Could you quote the rows below word for word, from the start through the line holding "y-tick-label: 2,000 is", both ends included, and leave the pictures out?

===== Data in this exercise =====

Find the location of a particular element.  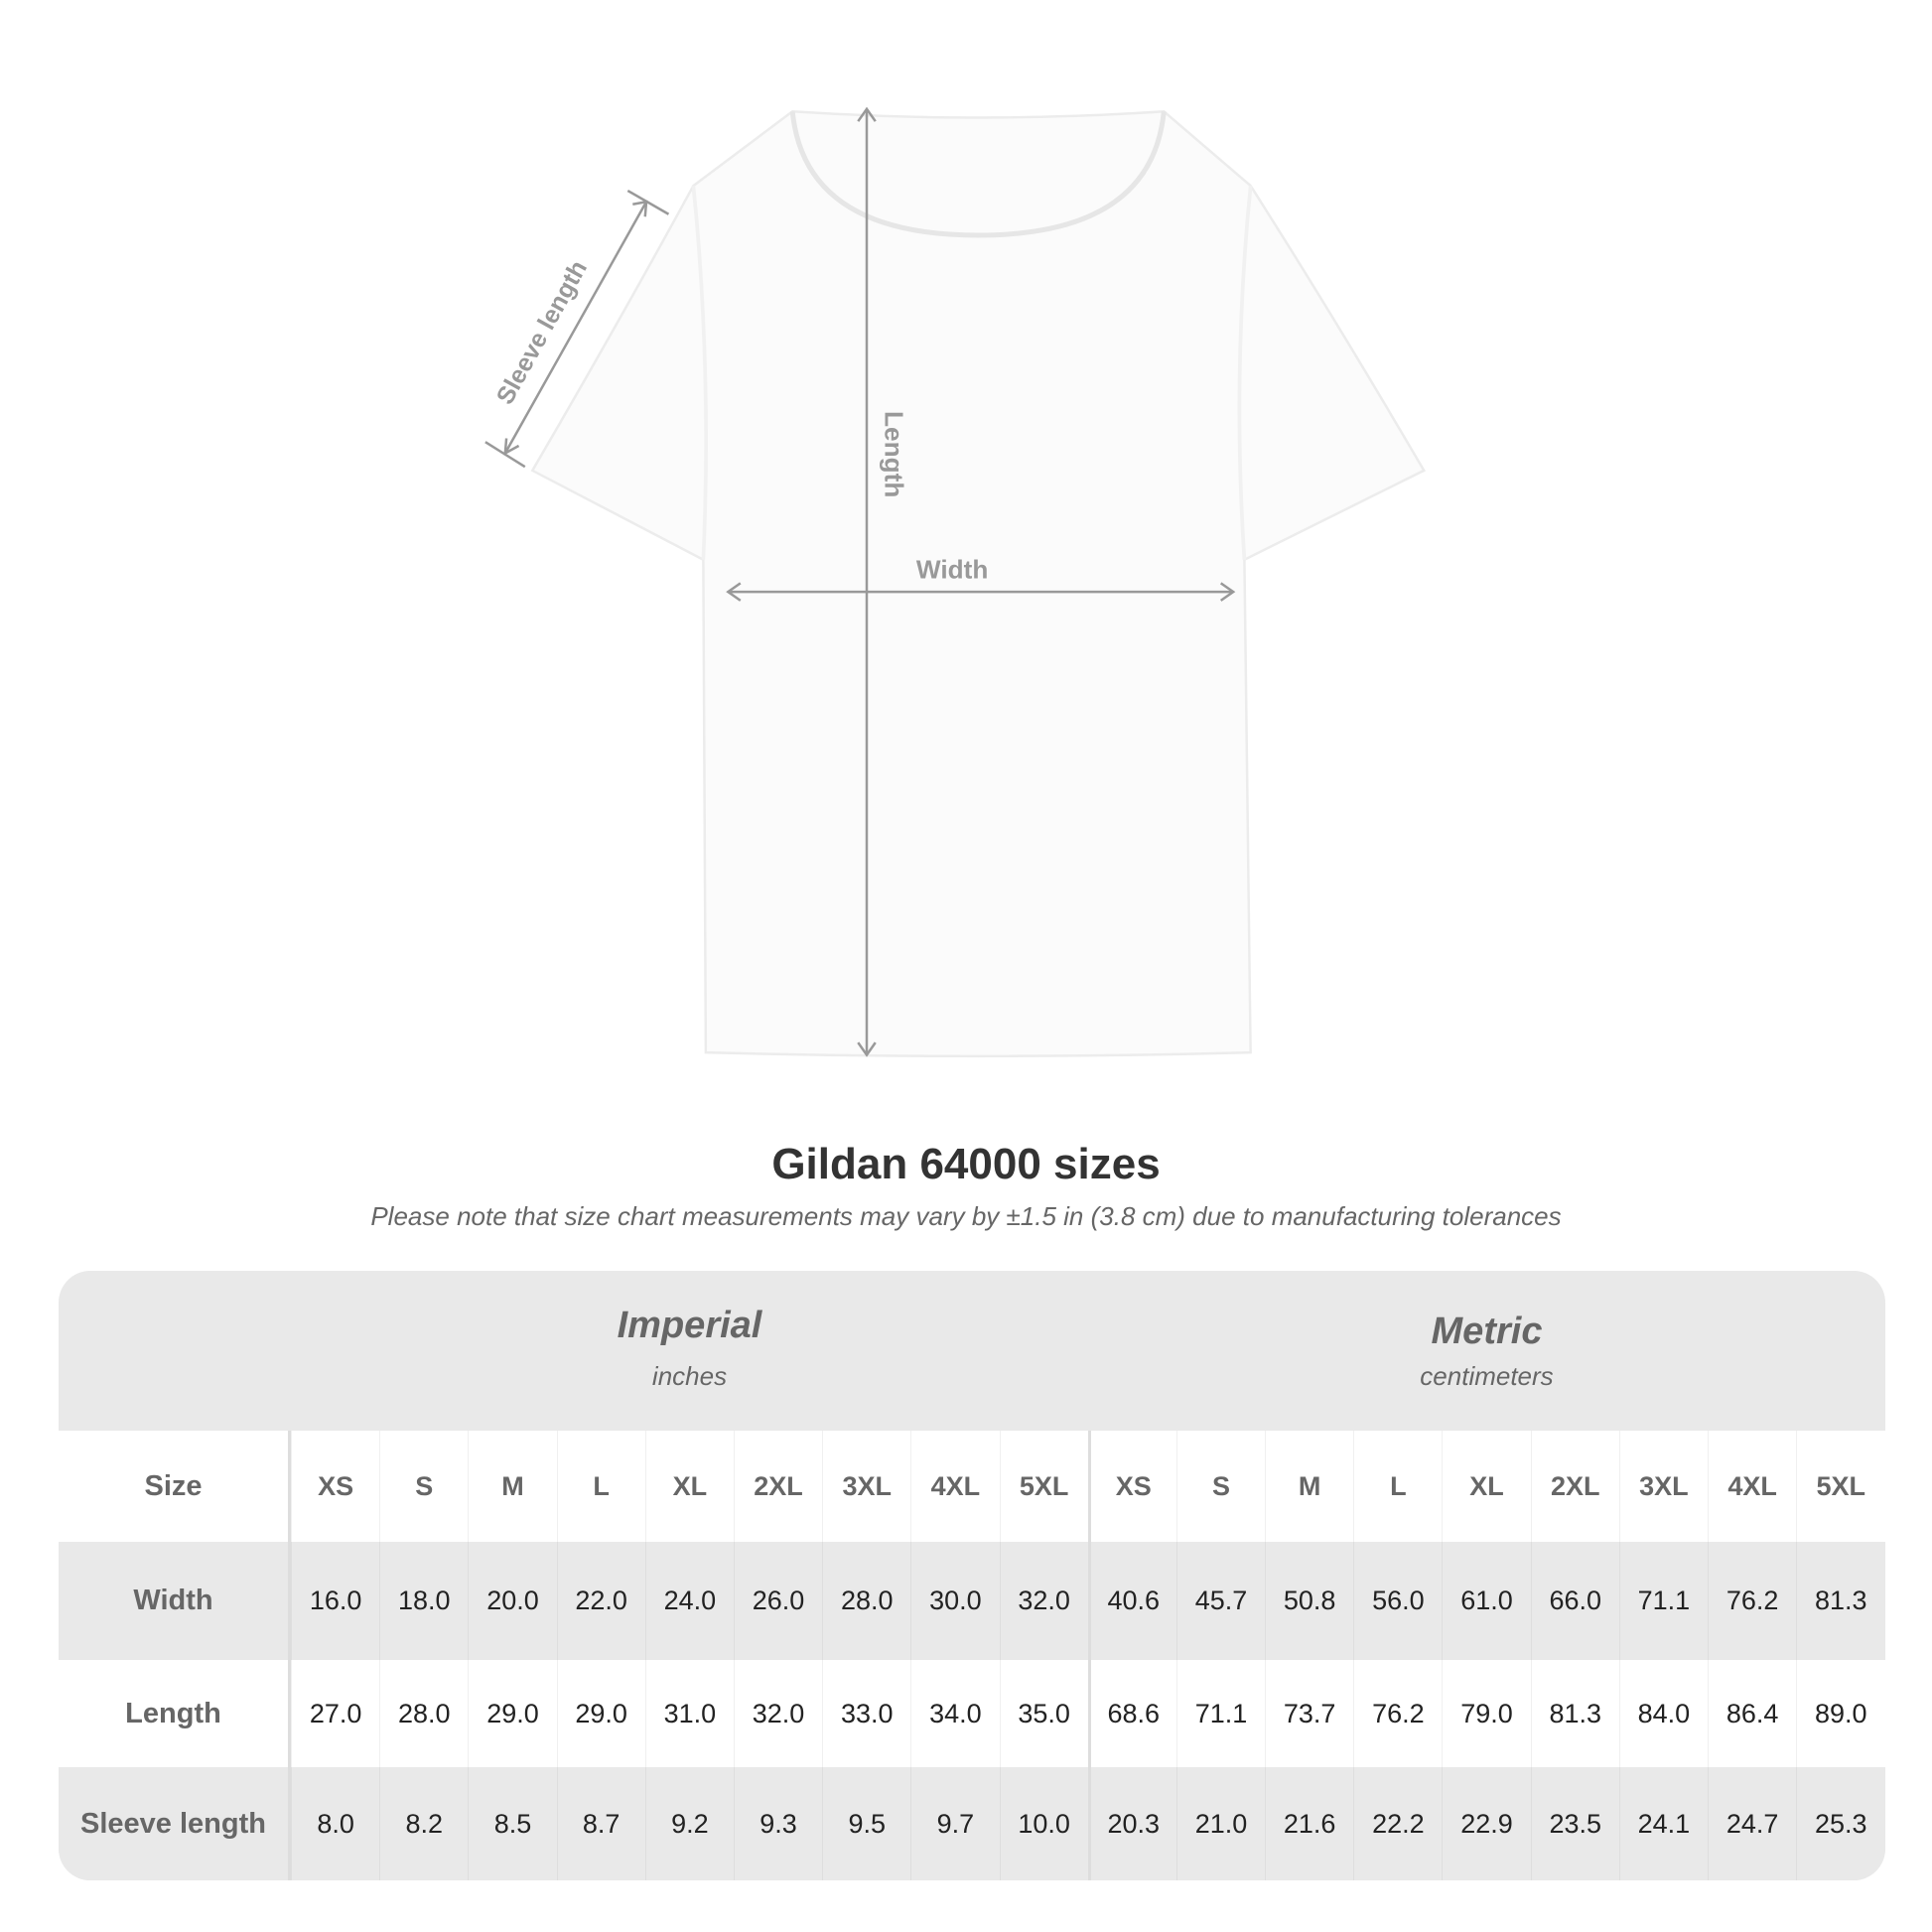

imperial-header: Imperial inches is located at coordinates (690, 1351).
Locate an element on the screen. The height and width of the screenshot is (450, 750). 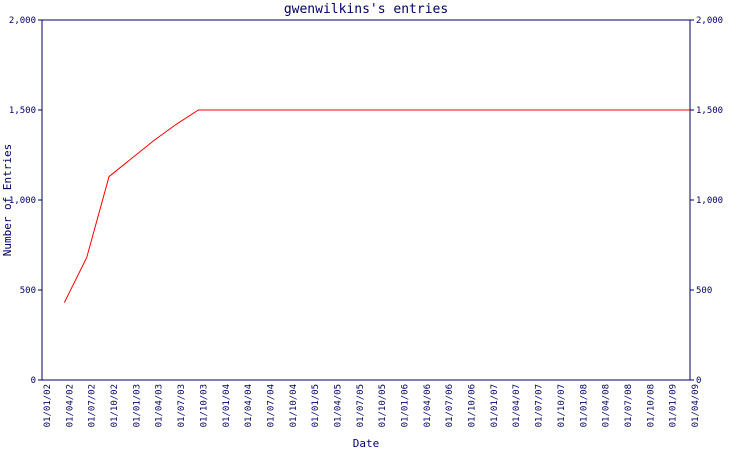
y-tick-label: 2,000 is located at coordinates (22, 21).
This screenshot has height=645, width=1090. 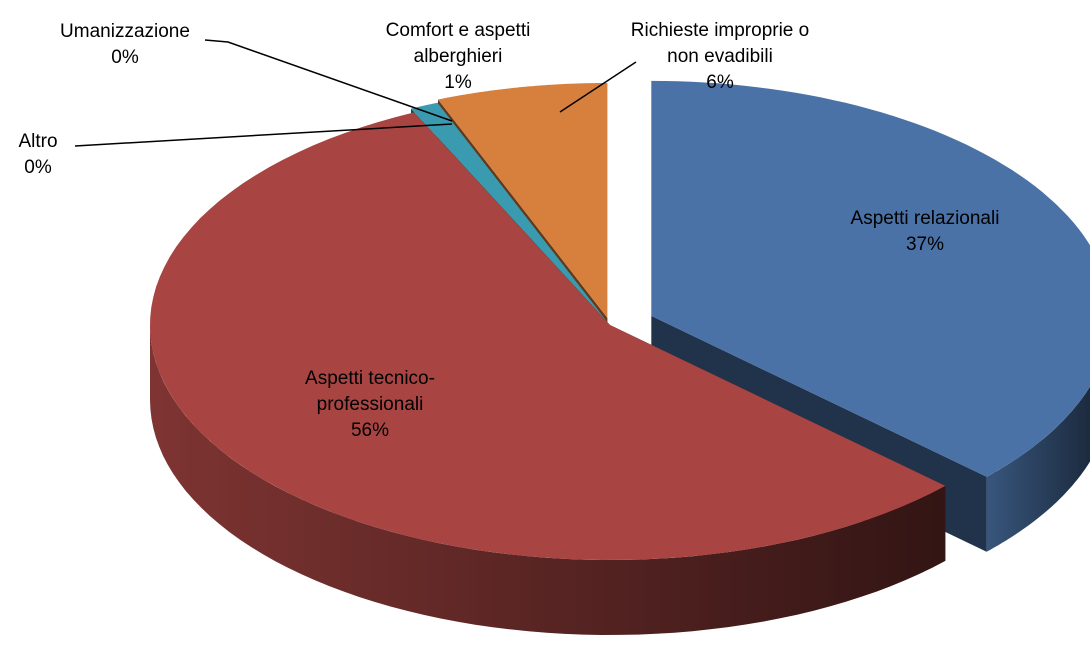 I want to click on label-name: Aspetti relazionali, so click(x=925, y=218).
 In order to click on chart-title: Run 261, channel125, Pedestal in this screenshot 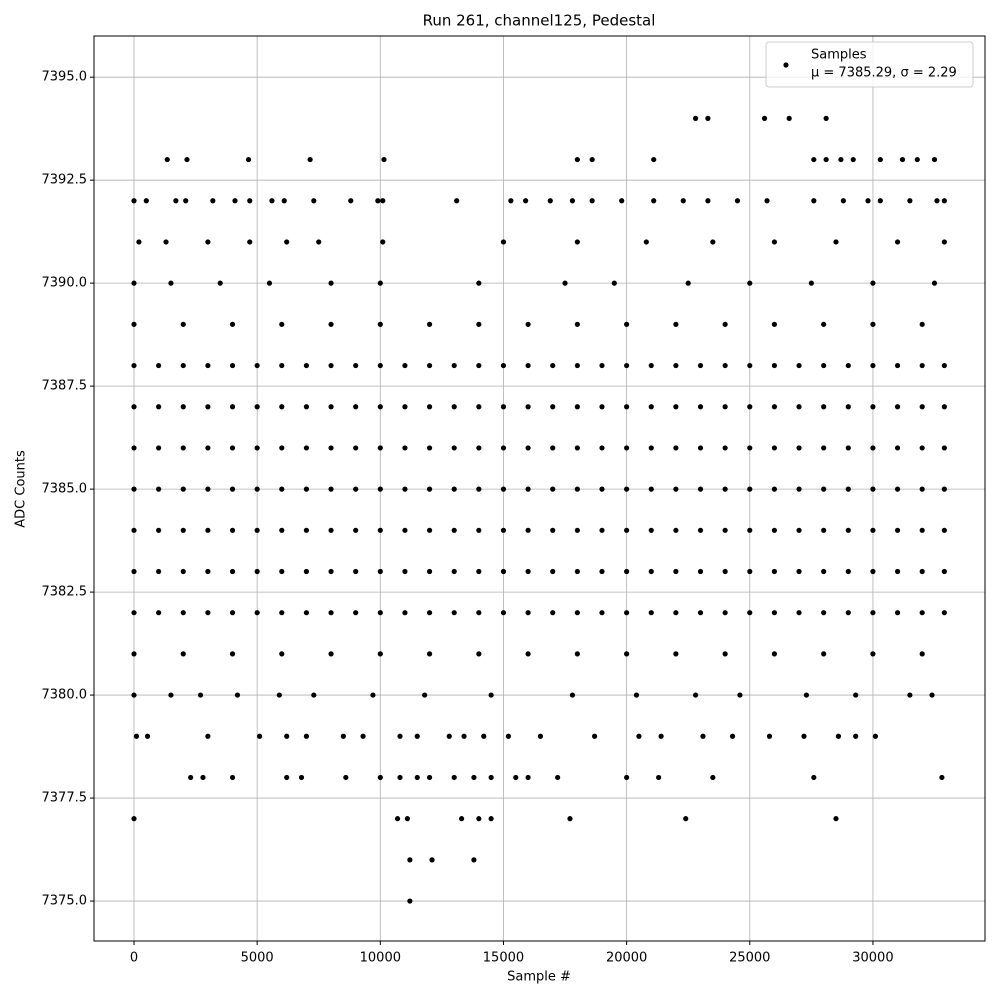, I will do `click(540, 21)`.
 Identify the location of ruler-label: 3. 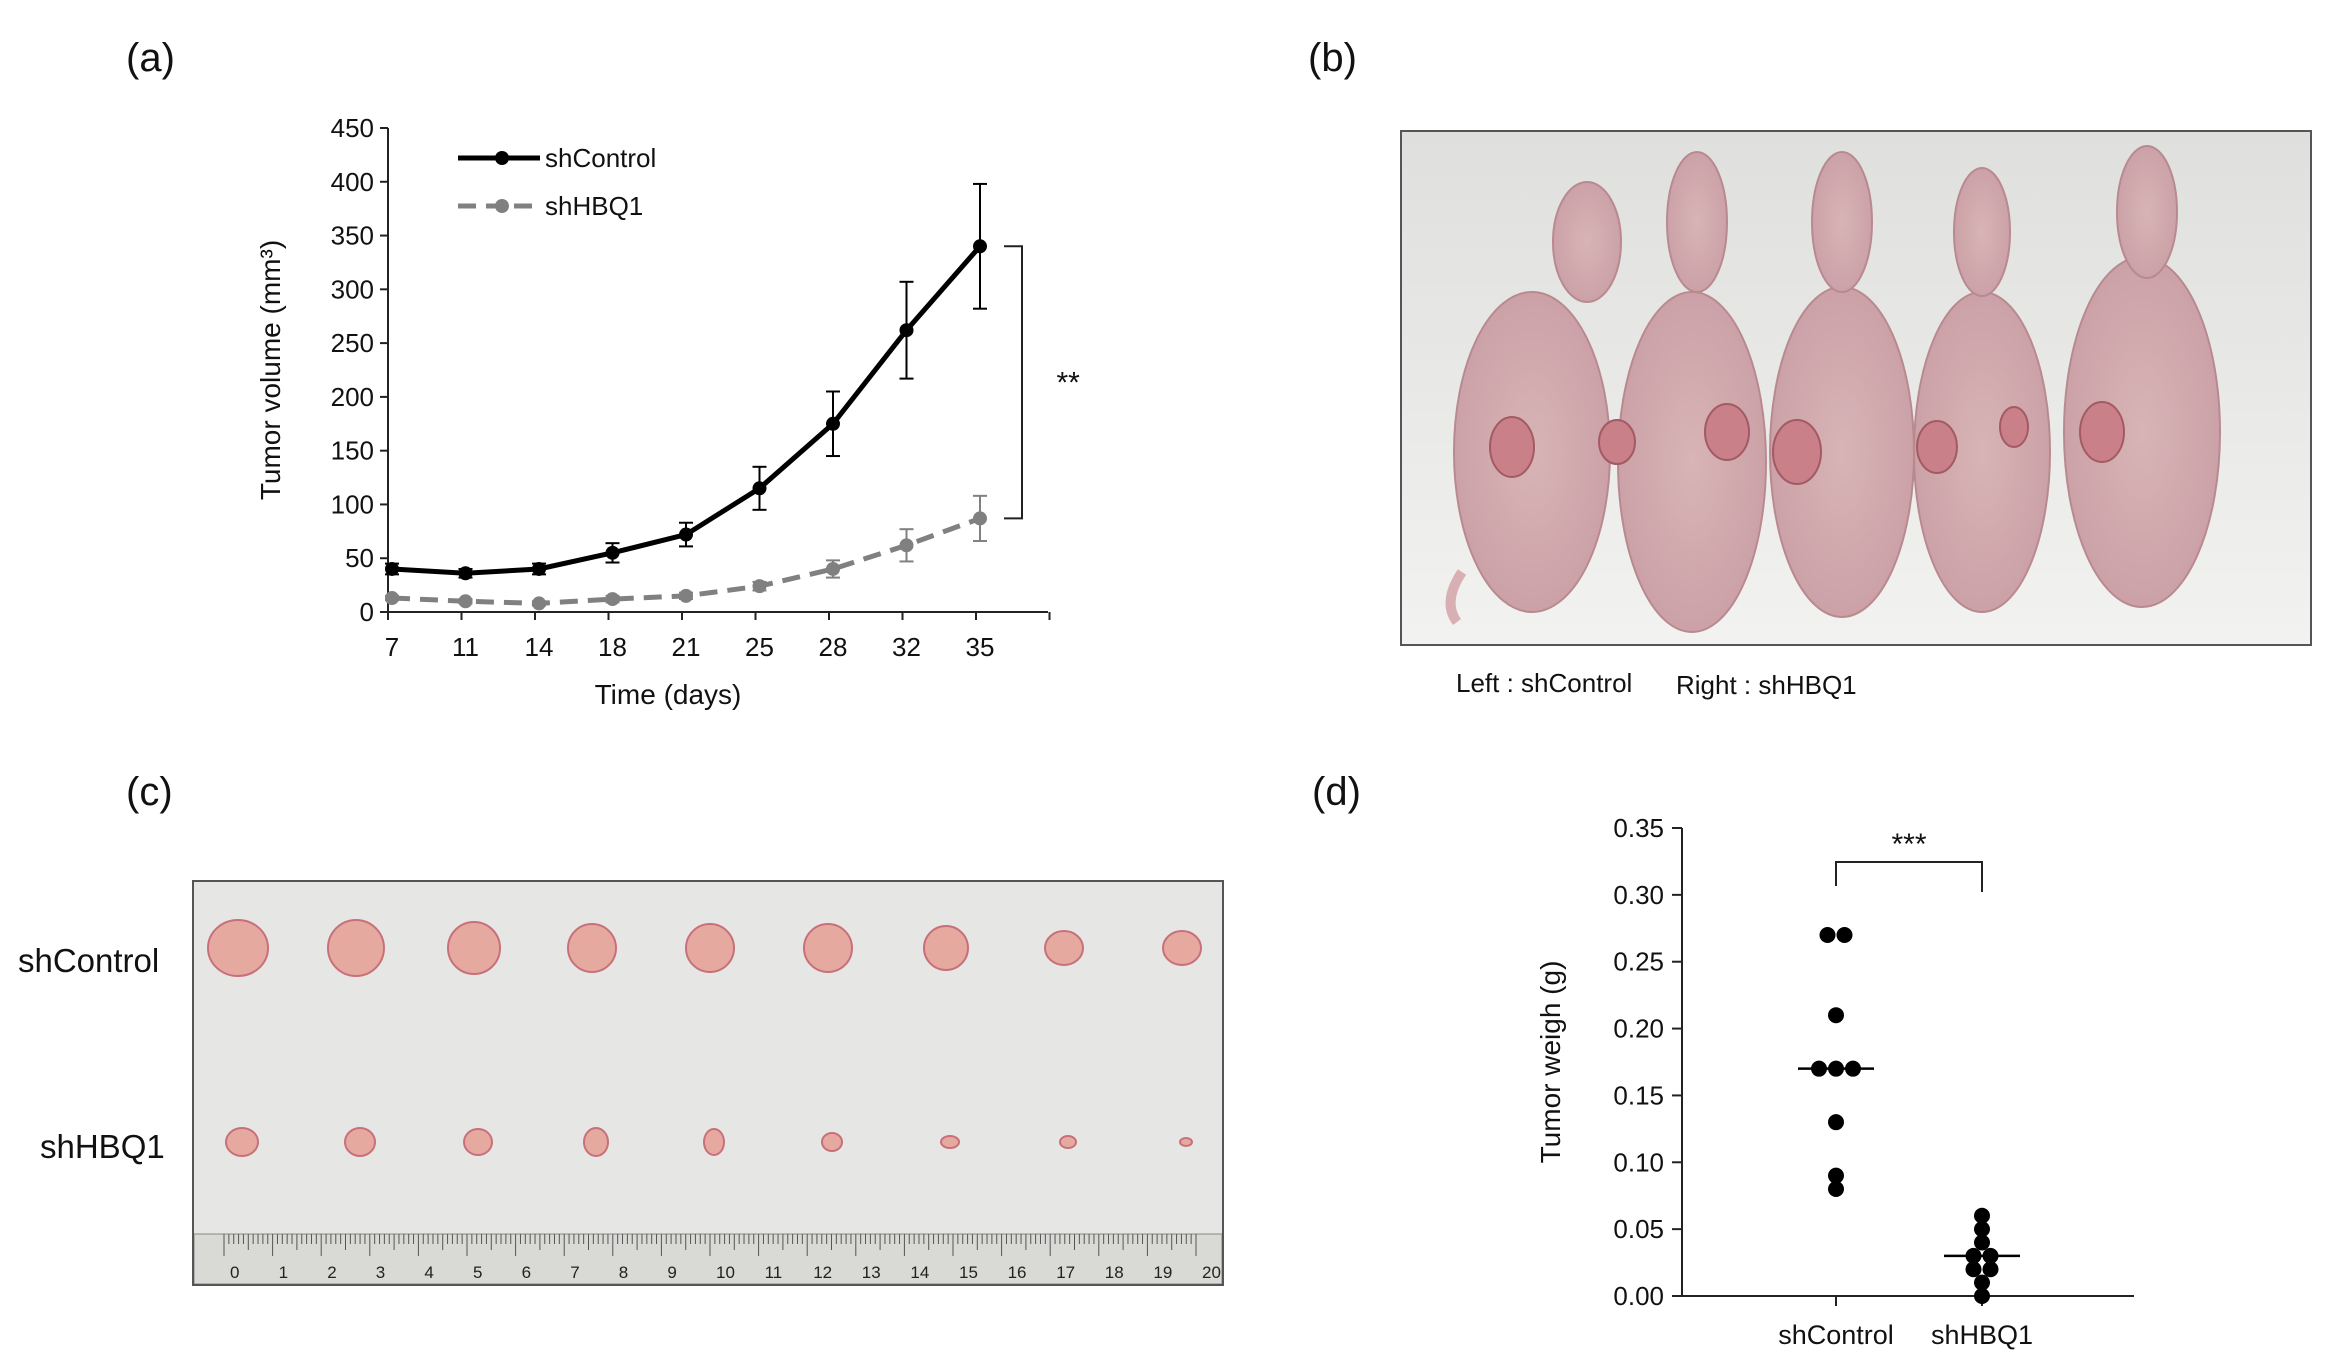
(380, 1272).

=====

#### [Exercise response]
Find the location of a particular element.  

imperial-header: Imperial inches is located at coordinates (690, 1351).
Locate an element on the screen. The height and width of the screenshot is (450, 750). 
y-tick-label: 2,000 is located at coordinates (22, 21).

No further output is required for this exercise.